**Required actions:**
**1.** Translate into German the sentence "From the low MM-CDF, it can be concluded that core damage to multiple modules is unlikely to occur." from the nuclear plant safety excerpt below.
**2.** In the nuclear plant safety excerpt below, condense the paragraph beginning "Instead of five diverse safety systems" into a bulleted list that keeps its main facts.

**Document text:**
Due to these reasons, multi-module accident sequence contributions to the plant risk are insignificant. (NuScale Power LLC. 2020i, p. 19.1-114, 19.1-267). From the low MM-CDF, it can be concluded that core damage to multiple modules is unlikely to occur.
8 CONCLUSIONS
Instead of five diverse safety systems for each individual level of defence, the same safety systems often provide safety-related functions on multiple levels either during plant Operational States or Accident Conditions. Even though a clear distinction between plant Operational States and Accident Conditions can be seen, there are some exceptions where same safety systems have safety-related functions regardless of the plant state. These exceptions to safety system independency are justified differently in both facilities. In U.S. EPR, the safety-related functions of the same safety systems are different between plant Operational States and Accident Conditions. In NuScale, the safety-related functions of the same safety systems between plant Operational States and Accident Conditions are reliable, as they function passively and are actuated upon loss of electrical power.

**Recorded data:**
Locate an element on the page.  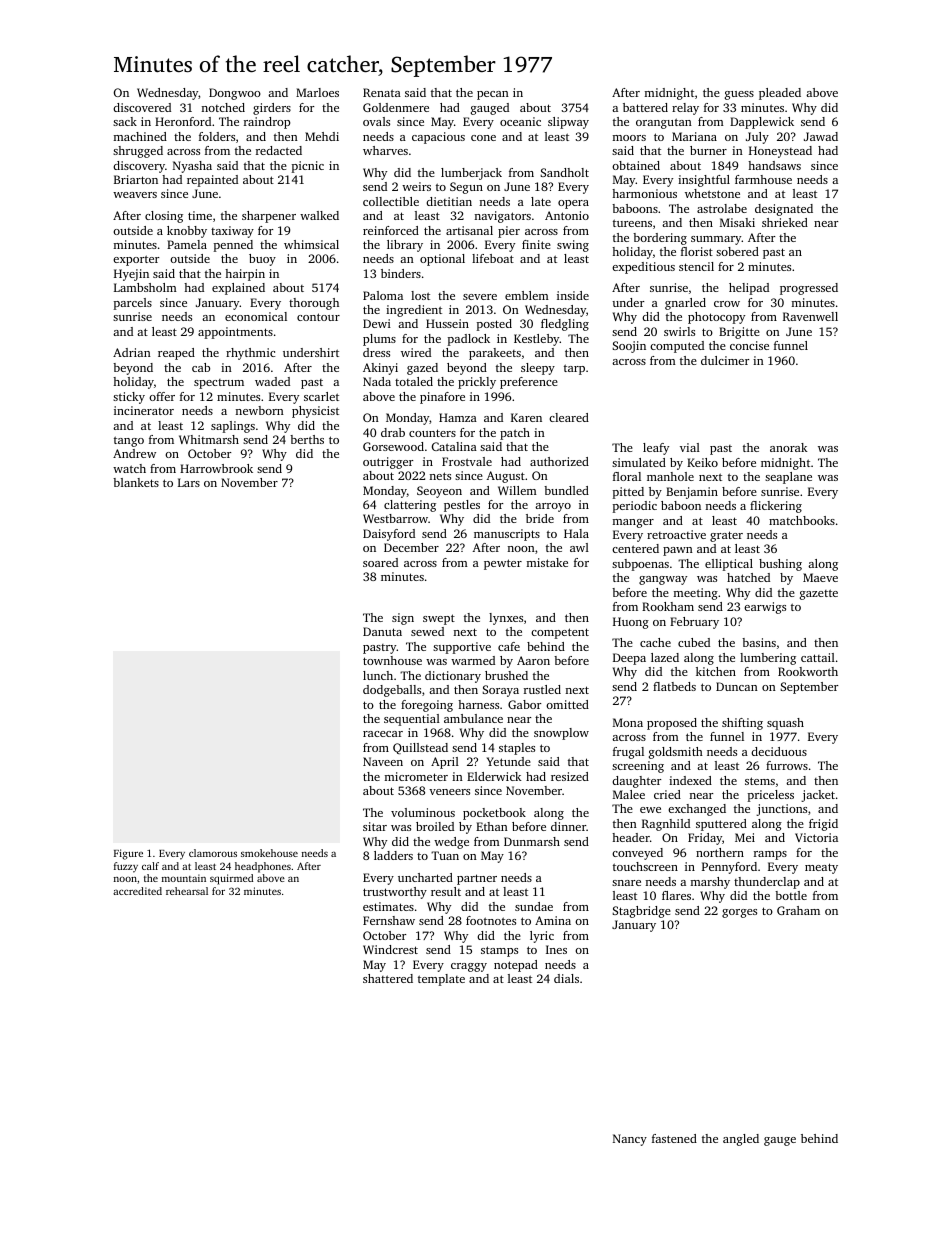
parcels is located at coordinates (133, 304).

==

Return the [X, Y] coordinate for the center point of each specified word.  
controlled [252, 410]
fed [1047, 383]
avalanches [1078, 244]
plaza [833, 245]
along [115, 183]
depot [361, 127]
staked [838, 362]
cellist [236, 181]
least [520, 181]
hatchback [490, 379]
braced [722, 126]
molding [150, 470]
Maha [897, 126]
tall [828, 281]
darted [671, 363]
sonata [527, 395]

==

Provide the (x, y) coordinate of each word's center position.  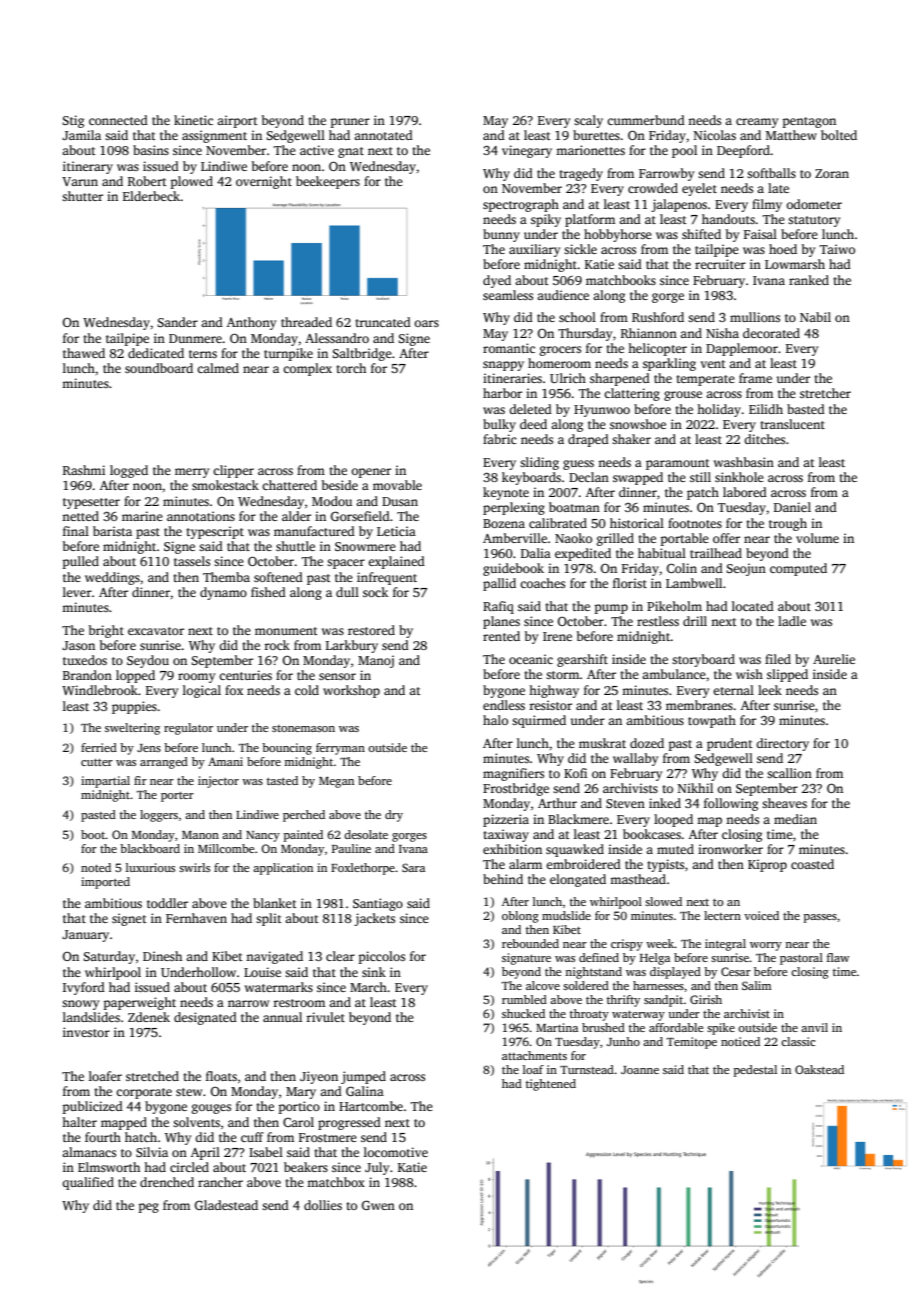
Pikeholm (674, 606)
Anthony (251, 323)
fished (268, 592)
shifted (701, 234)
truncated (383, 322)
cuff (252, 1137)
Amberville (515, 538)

**Responses:**
**1.** Aus der niedrigen MM-CDF lässt sich schließen, dass ein Kernschaden an mehreren Modulen unwahrscheinlich ist.

**2.**
- Rather than five diverse safety systems for each level of defense, the same safety systems often provide safety-related functions on multiple levels, during either Operational States or Accident Conditions.
- Operational States and Accident Conditions are clearly distinguished. However, some safety systems have safety-related functions regardless of plant state.
- The two facilities justify these exceptions to safety system independence differently:
  - U.S. EPR: the same safety systems have different safety-related functions in Operational States and in Accident Conditions.
  - NuScale: the functions of the same safety systems in both plant states are reliable because the systems operate passively and actuate upon loss of electrical power.